### Your goal:
The reply must contain exactly the lines below from the one with "Given: Open the MyFavorite shortcut panel" down to the one with "Open the 工具 tools menu", both included, and nothing more; please omit the pictures.

### Information supplied:
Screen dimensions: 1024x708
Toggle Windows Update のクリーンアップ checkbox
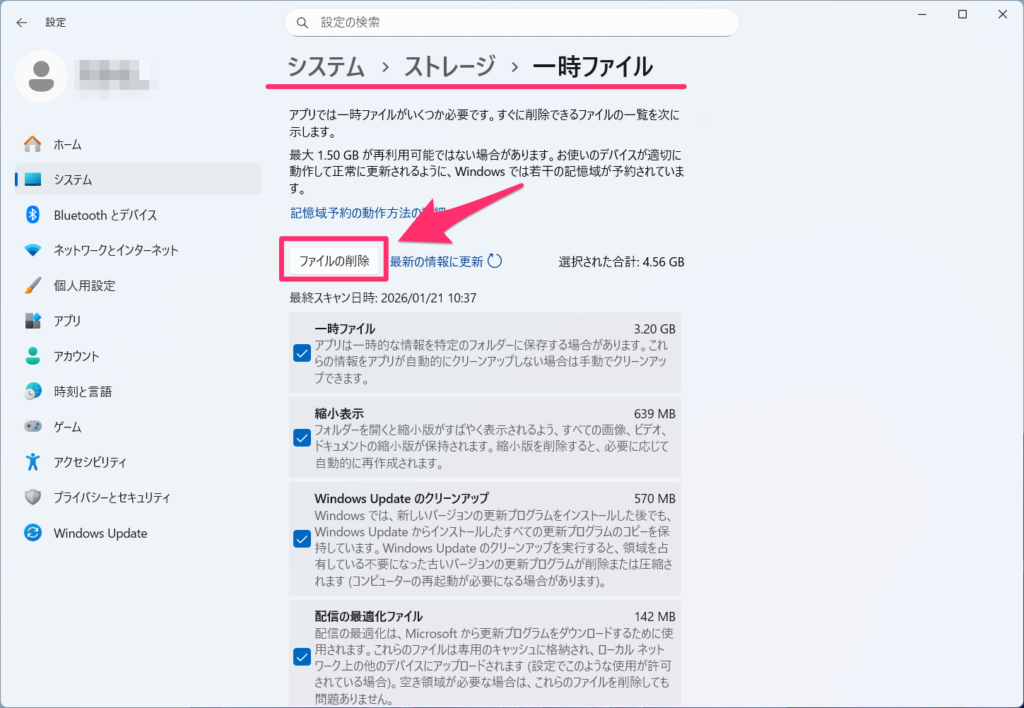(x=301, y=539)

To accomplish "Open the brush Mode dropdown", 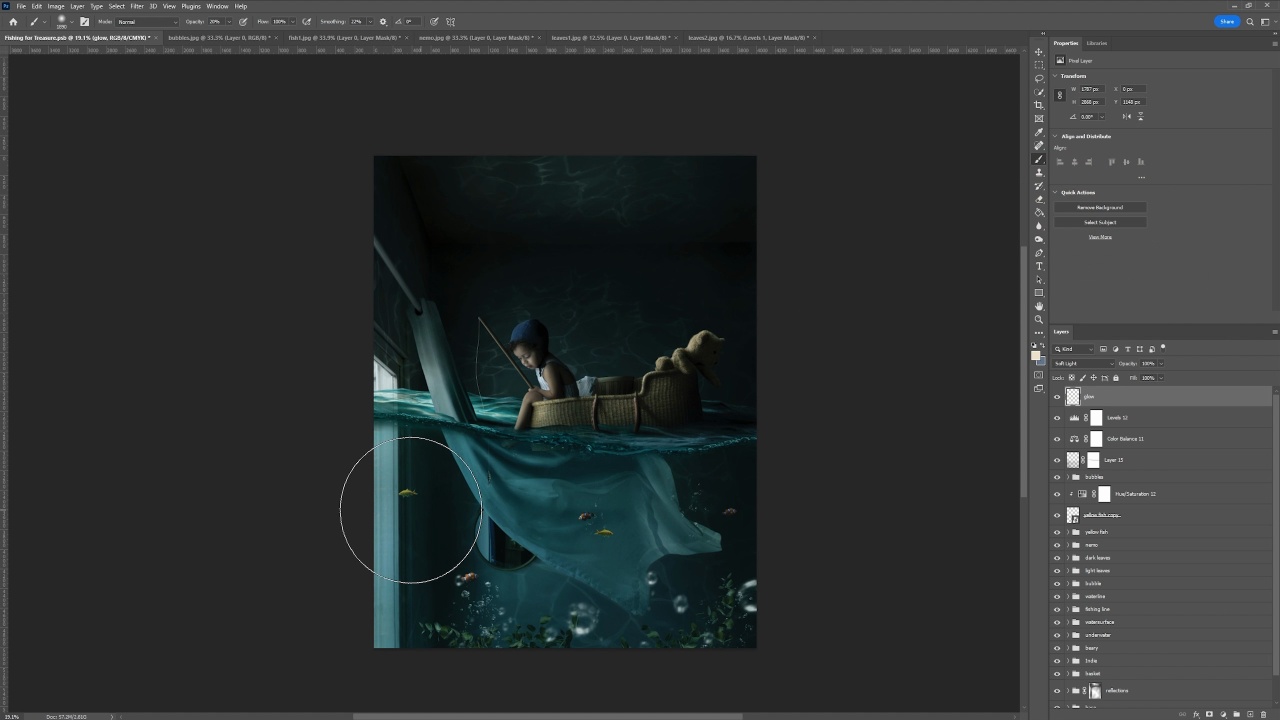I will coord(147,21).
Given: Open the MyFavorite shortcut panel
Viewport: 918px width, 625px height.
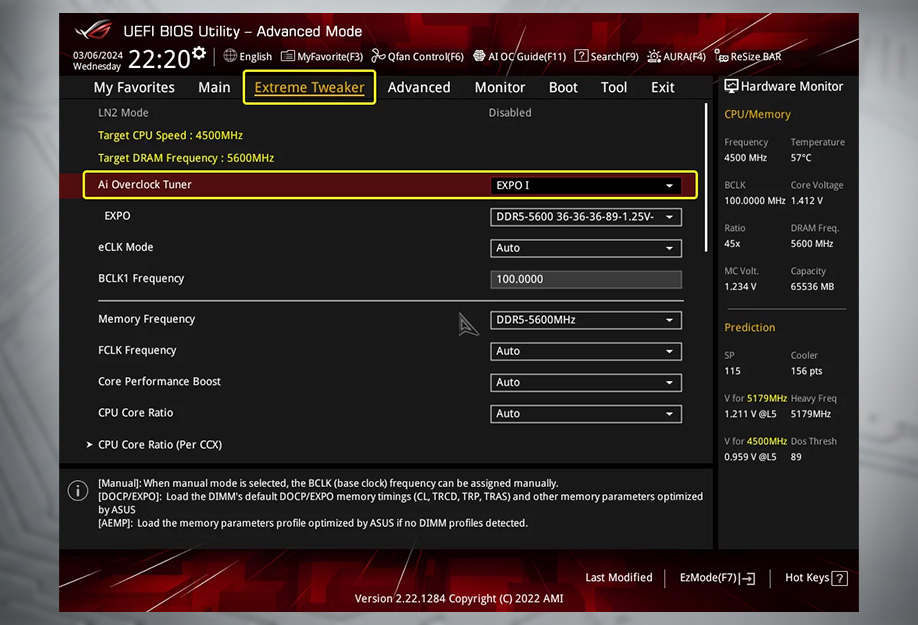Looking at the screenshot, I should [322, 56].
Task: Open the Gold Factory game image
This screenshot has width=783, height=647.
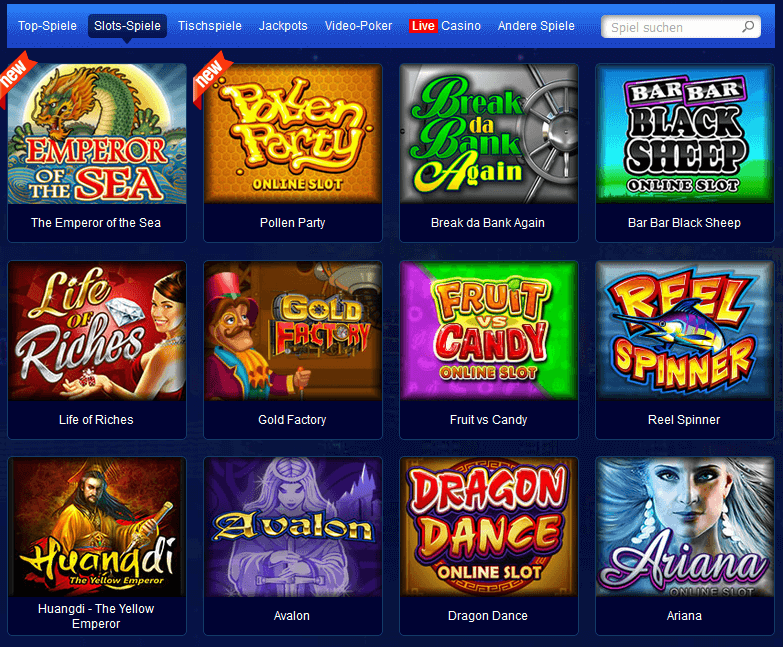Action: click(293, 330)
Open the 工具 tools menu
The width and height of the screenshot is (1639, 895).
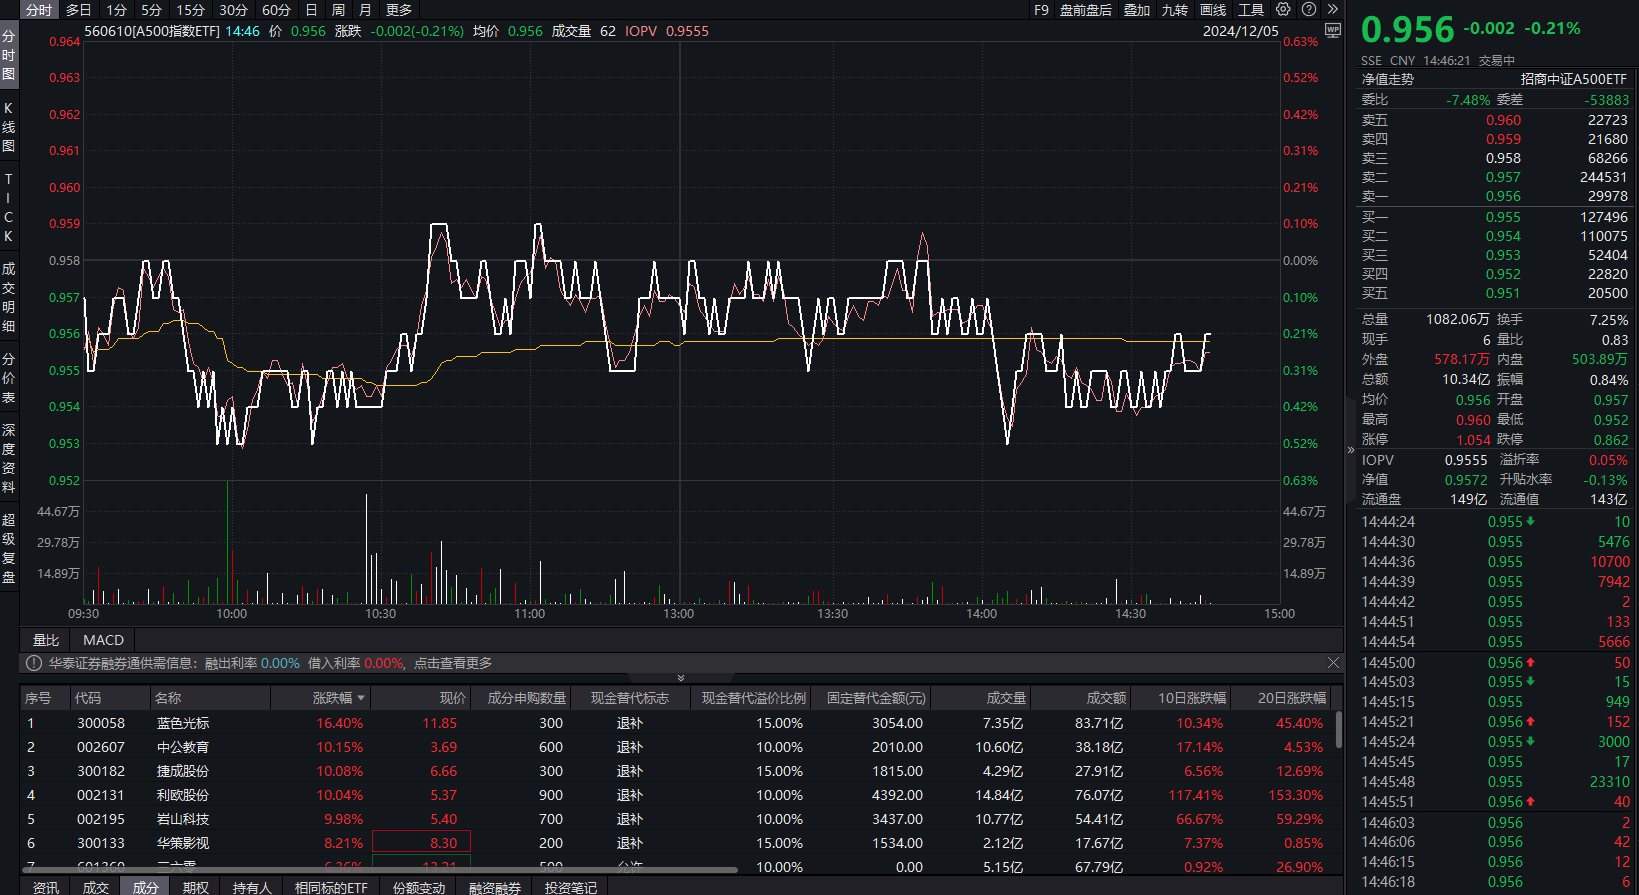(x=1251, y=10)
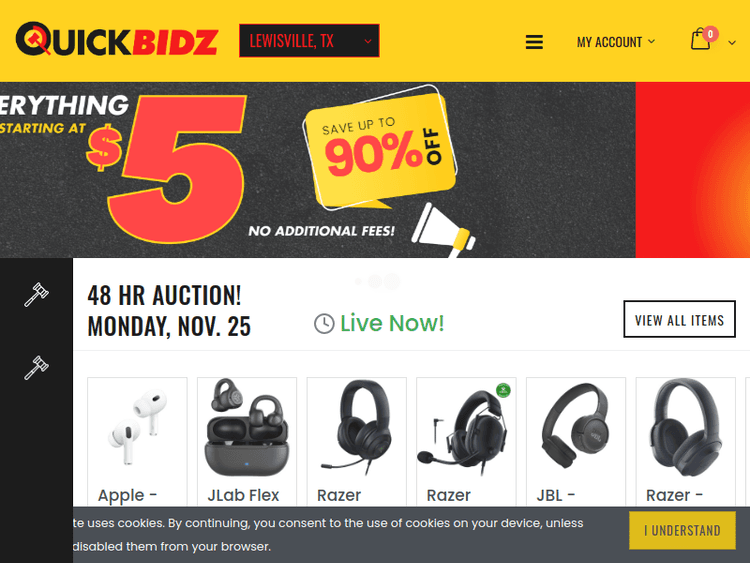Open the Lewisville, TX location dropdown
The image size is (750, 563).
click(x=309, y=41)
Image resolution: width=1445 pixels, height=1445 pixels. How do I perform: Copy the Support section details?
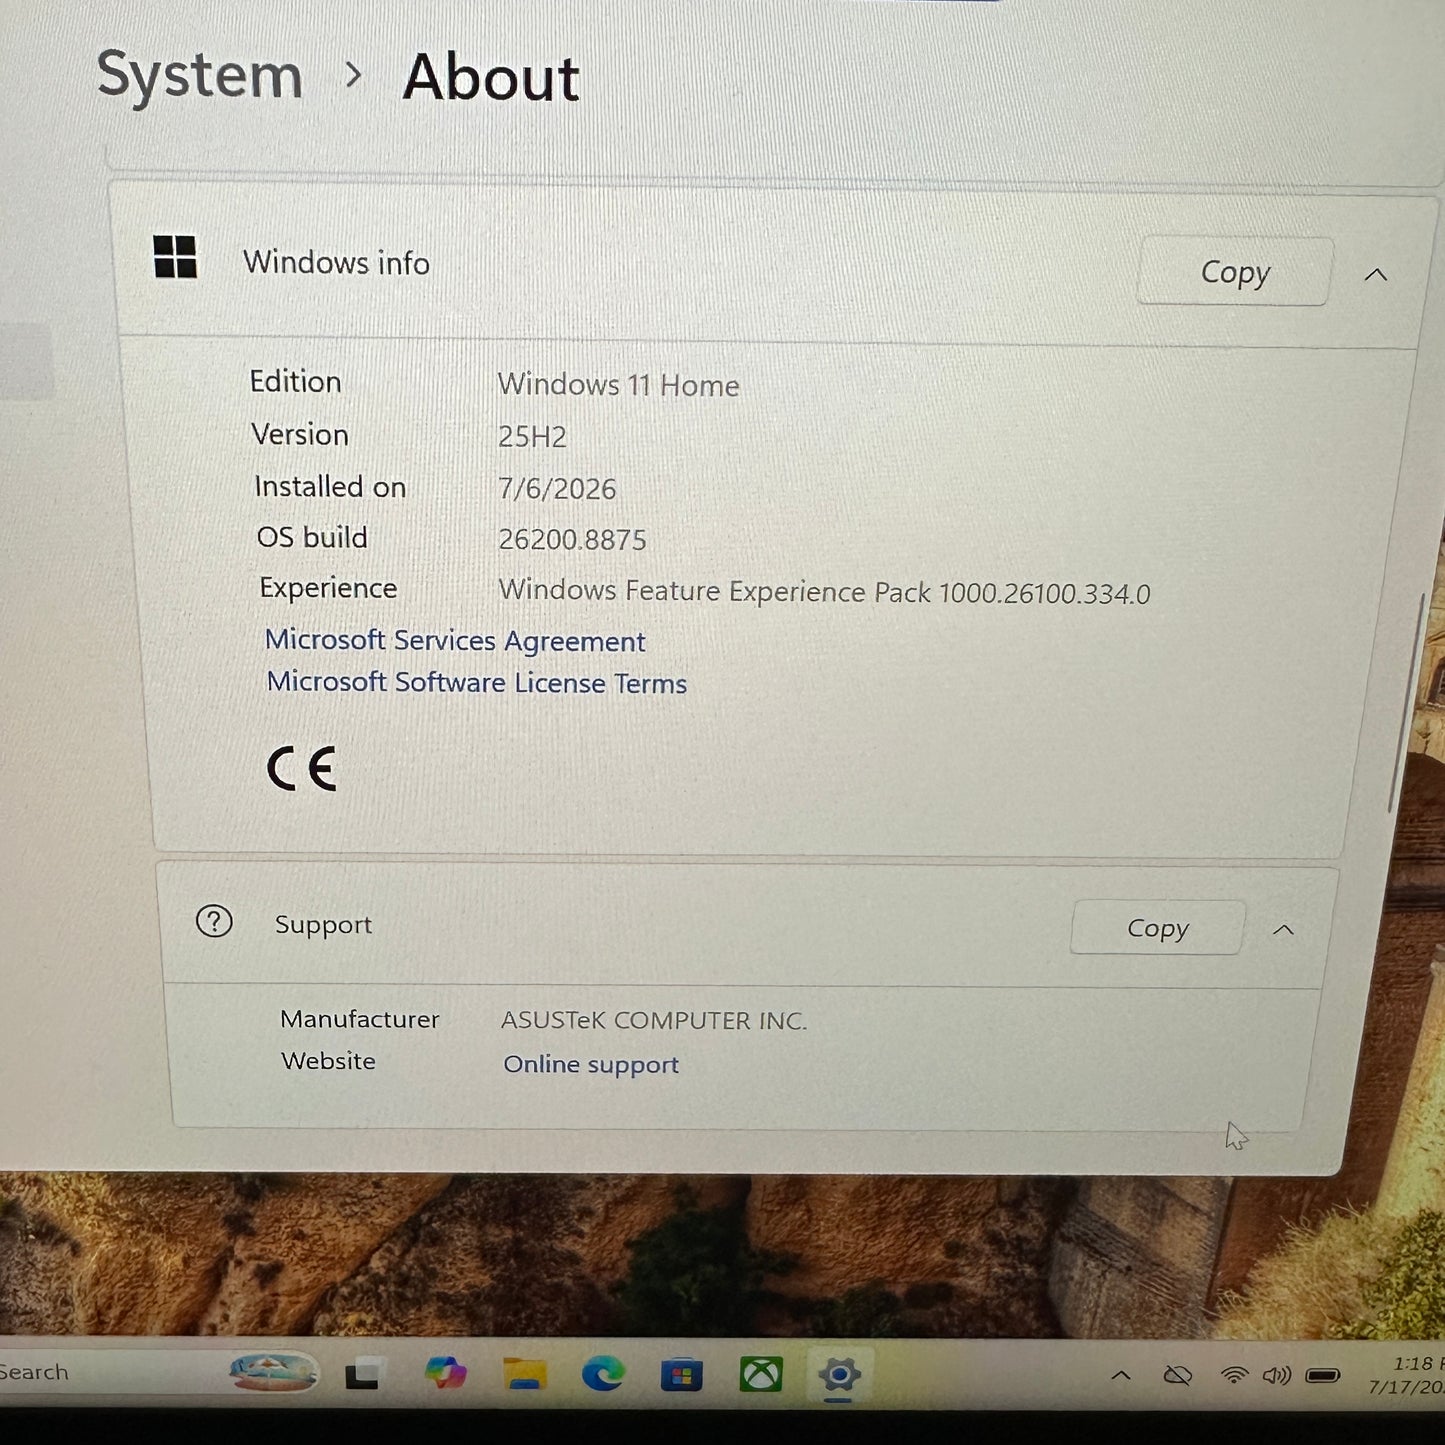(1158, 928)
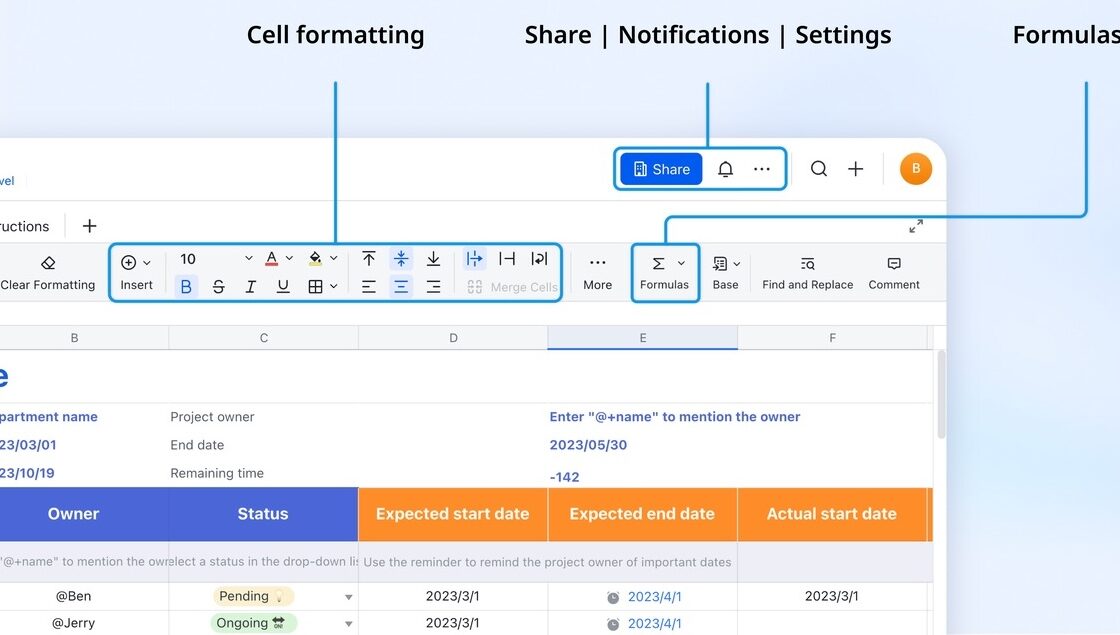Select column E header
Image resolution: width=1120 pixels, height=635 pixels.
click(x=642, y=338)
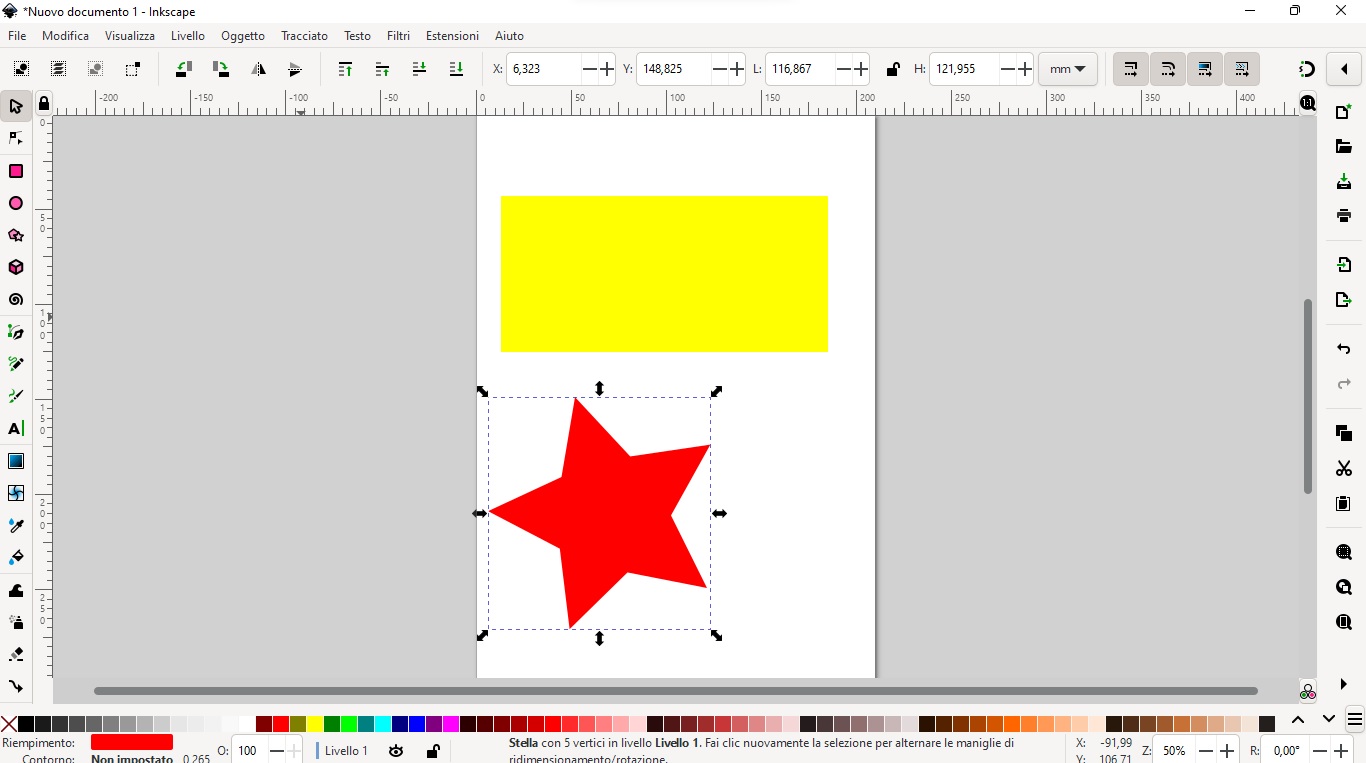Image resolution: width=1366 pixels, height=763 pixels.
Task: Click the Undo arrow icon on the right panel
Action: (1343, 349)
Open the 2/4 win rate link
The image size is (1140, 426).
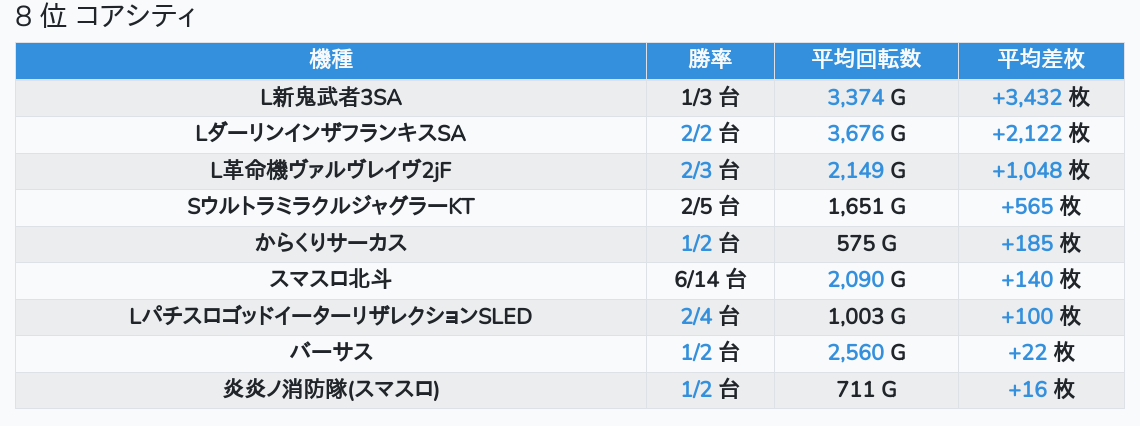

### Solution to the exercise:
Given: Open the MyFavorite shortcut panel
Viewport: 918px width, 625px height.
Looking at the screenshot, I should [322, 56].
Task: Open the Gold Factory game image
This screenshot has width=783, height=647.
Action: click(293, 330)
Open the 工具 tools menu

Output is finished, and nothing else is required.